Porto est douce, calme, modeste. Les habitants sont à son image, les boutiques d'une autre époque, et certains lambeaux de rue évoquent la misère que produit le temps sur les mis-à-part du siècle. Porto est pauvre mais digne. Rien qui évoque le luxe, la grandiloquence des villes du centre européen. Les gens travaillent ; on cherche en vain le m'as-tu-vu du fric gagné facilement. C'est pourtant la deuxième ville du Portugal. Mais nous sommes à la périphérie de l'hyper-modernité et cette désuétude apparemment sereine nous attache à elle parce qu'il s'y tapit une fragilité discrète que la rigueur comptable des pouvoirs extra-territoriaux aujourd'hui dominants veut détruire. C'est à ce monde-là que l'on va demander d'être désormais raisonnable, soit : apprendre à être encore plus pauvre, plus étouffé qu'il ne l'est déjà, trompé par l'illusion que son appartenance à l'Europe politique l'avait sorti de l'ornière. À la générosité feinte, dont on sait trop bien qui en a profité, succède, plus que le marasme, la culpabilité d'avoir vécu au-dessus de ses moyens. Après la Grèce et l'Irlande, Le Portugal est le prochain esclave du FMI.
Tout cela je le savais, mais de croiser cette semaine ces déjà-perdus de la crise, que nos belles démocraties centrales germano-françaises considérèrent toujours avec un certain mépris (car il n'y eut depuis de Gaulle et Adenauer que l'axe Paris-Berlin à estimer), de les croiser ici, dans cet espace européen qui était censé nous sauver de la guerre, on comprend qu'il est des massacres plus cruels encore en préparation et qu'il serait d'un vanité grotesque de croire qu'ils pussent nous épargner. La paupérisation du plus grand nombre possible d'individus comme ligne politique est en train de s'installer. L'addition sera faramineuse sur le moment. Mais plus encore, en confisquant à la population tout moyen de faire contre-poids, en le conditionnant à se taire devant la menace d'une autre crise à venir, cette nouvelle situation, décrétée par les grands argentiers et la pieuvre FMI, nous prépare à la barbarie.
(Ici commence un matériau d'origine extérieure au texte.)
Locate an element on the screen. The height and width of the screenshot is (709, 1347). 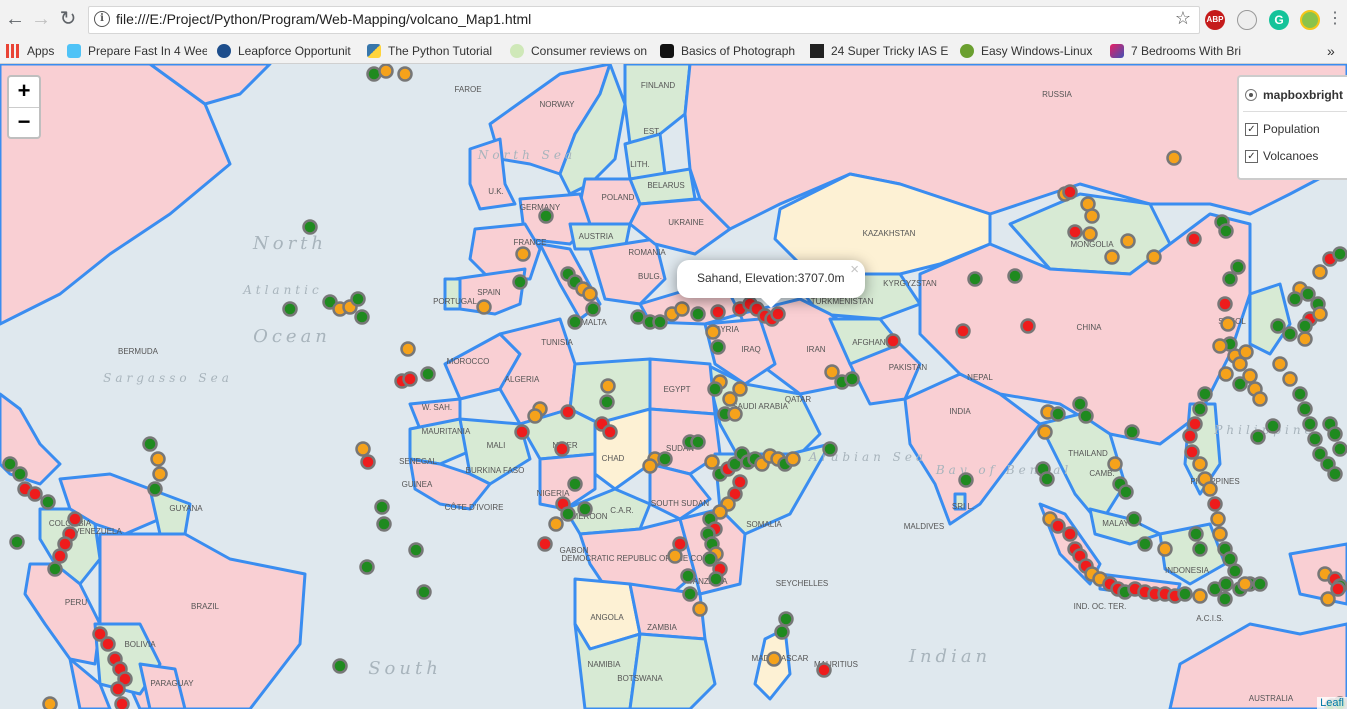
attribution: Leafl is located at coordinates (1332, 703).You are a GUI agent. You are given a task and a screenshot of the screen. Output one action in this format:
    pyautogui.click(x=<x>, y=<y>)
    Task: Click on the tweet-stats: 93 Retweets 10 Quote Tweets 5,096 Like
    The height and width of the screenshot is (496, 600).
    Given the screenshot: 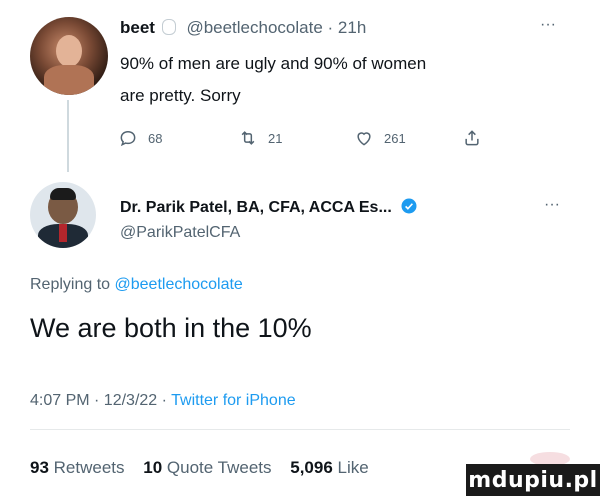 What is the action you would take?
    pyautogui.click(x=200, y=468)
    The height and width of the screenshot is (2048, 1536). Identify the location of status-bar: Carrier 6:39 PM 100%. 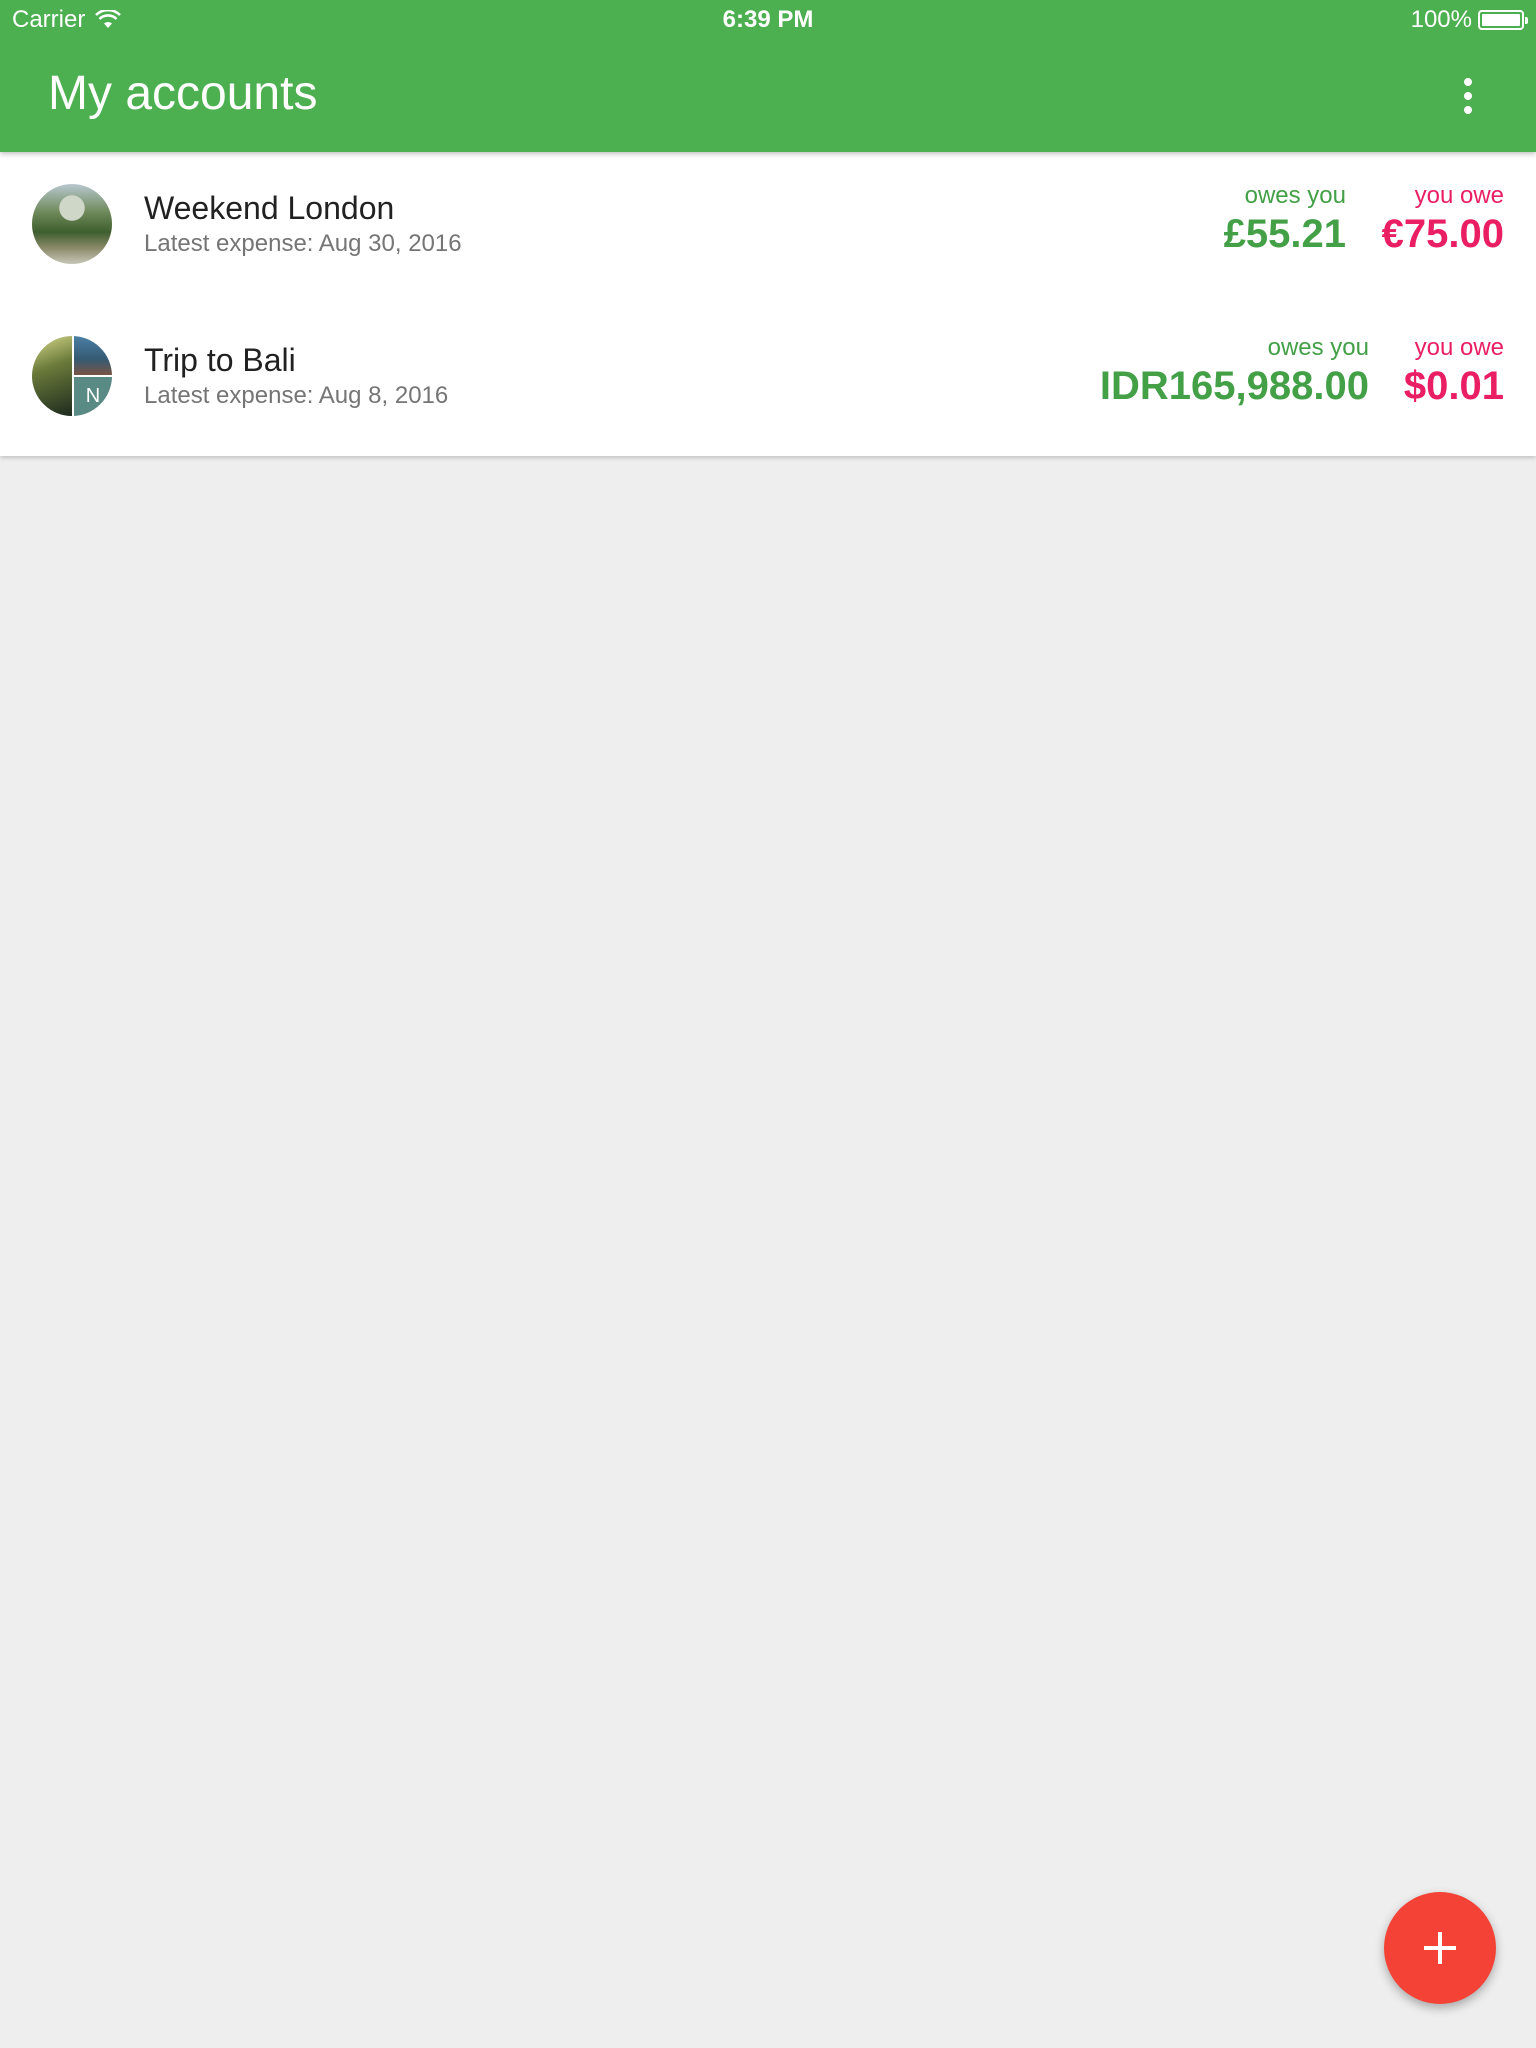
(768, 20).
L'austérité a déjà commencé et les socialistes portugais se sont empressés de faire leurs preuves de gestionnaires sérieux. L'ami qui me parle de cette lucidité économique va voir ses revenus amputés de 8,5%, pas moins. Universitaire, il n'est pas, dit-il, le plus à plaindre. Il est comme l'immense majorité de la population un homme qui n'a jamais couru après l'argent. Il n'a pas la fièvre spéculatrice. Il a toujours voulu partager son goût de la littérature. Mais il fait partie de ceux qui paient, et le pire est à venir.
Dès lors, entendre des socialistes français se gargariser d'une miraculeuse candidature Strauss-Khan (directeur-général du FMI) comme remède à tous les maux sarkozystes et à la dérive libérale est le dernier avatar de leur bêtise. Quoique ce ne soit plus vraiment de la bêtise à ce niveau, mais de l'obscénité.